Math Fact Automaticity
What is Automaticity With Math Facts?
When students first begin learning math facts, they learn them to the level of accuracy –they are able to solve the problems correctly, if they take their time and concentrate. As they continue practicing, they develop fluency –the ability to solve problems quickly without making mistakes. The final stage is automaticity –students are able to solve problems quickly without errors and without much conscious attention. A student who has automaticity with math facts is able to perform other tasks at the same time (problem solving, multi-step problems, etc.). Students who have automaticity in decoding are able to read flashcards of the word without even thinking about it. Likewise, a student who has automaticity with math facts can’t help but to say the answer when they see the math fact.
Students who lack automaticity with math facts often complete higher leveled math problems riddled with tiny computation errors. These errors stem from not knowing their math facts to the level of automaticity. The student can either focus on the steps of the math problem, or focus on solving the math fact correctly, but they can’t do both. Helping students learn math facts to automaticity will improve their ability to learn and retain higher order math skills because they won’t be distracted with remembering their math facts.

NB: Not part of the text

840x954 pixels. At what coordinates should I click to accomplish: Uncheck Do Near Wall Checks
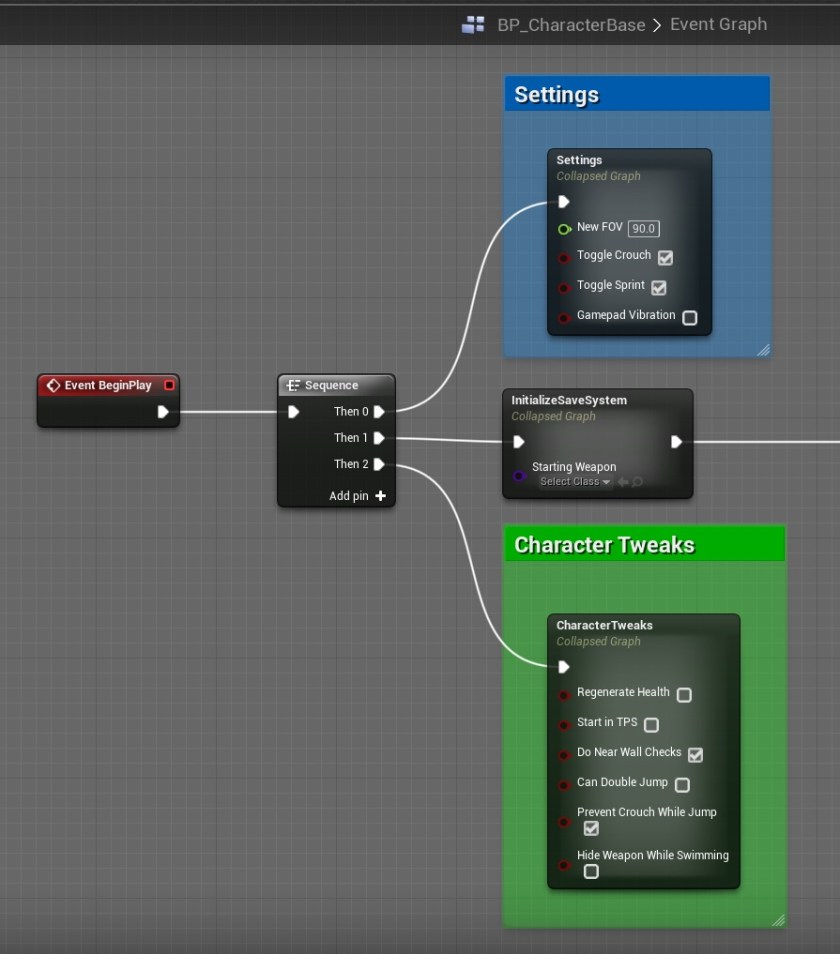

How this program works: Rather than the usual sequence of learning math facts by factor (all the ones, fives, nines, etc.), this program introduces 2 new facts (and their reverses) per sheet so that students do not have too many to learn at a time. Students often fail to learn their facts because they are asked to learn too much at one time. When facts are introduced too quickly, students begin to confuse what they have already learned with newly introduced facts.
In addition, some of the more difficult facts are introduced midway through the sequence rather than at the end so that students have more time to work with them. Research seems to indicate that students often have more difficulty with these facts because they don’t have as much time to work with them, and they are learned late in the sequence when students have more facts they are trying to keep track of.